■ Challenge:
Pull from the data below every line that contains the word "perform", and list those lines.
+--
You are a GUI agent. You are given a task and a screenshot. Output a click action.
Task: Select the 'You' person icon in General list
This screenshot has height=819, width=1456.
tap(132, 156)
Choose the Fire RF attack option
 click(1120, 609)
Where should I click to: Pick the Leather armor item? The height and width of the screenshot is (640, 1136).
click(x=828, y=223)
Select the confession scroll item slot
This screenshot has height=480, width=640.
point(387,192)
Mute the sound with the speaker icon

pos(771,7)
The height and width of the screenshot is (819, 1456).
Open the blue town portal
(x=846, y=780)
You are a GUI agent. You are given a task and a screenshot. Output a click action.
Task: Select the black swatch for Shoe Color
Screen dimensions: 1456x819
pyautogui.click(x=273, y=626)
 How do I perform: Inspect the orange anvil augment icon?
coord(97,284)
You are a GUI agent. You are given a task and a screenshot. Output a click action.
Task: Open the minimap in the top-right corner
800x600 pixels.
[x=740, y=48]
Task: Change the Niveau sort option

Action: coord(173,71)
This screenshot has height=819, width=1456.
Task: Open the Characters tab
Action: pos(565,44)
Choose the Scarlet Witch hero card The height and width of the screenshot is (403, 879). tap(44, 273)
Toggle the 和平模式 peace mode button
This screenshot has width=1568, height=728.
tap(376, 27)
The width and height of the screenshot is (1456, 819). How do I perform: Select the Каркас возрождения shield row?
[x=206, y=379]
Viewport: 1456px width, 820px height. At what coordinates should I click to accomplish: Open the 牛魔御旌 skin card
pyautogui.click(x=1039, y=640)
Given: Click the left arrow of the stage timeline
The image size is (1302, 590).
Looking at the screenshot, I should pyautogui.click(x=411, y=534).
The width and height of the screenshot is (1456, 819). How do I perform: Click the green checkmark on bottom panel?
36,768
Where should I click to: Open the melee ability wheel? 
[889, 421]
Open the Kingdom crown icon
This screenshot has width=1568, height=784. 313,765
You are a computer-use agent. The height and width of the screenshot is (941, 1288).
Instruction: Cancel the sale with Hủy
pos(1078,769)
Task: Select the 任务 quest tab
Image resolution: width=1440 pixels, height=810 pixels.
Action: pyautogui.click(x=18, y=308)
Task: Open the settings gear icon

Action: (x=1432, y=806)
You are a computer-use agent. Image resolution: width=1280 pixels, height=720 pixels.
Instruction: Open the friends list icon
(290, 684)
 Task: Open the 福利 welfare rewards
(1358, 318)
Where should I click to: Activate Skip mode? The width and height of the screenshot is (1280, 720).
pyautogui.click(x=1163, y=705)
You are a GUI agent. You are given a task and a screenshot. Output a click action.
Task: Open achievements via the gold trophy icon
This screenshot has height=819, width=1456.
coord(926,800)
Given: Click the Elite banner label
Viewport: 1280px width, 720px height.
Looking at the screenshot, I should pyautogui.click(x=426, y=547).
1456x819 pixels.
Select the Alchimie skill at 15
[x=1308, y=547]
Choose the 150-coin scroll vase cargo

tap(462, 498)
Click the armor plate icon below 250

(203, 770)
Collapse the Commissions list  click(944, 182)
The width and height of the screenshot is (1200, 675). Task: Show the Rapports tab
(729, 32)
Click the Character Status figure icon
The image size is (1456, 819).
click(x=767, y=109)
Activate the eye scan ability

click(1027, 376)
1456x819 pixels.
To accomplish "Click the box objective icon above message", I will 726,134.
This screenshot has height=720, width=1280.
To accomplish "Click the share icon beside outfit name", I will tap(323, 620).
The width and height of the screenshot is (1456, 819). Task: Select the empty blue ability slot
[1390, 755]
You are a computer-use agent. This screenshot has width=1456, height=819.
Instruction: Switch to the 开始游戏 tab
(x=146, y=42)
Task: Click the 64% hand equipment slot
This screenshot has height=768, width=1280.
+--
■ Response:
 How do I perform: Inspect the orange anvil augment icon?
The width and height of the screenshot is (1456, 819). How do I perform: Select the Каркас возрождения shield row?
The width and height of the screenshot is (1456, 819). How do I perform: Click the green checkmark on bottom panel?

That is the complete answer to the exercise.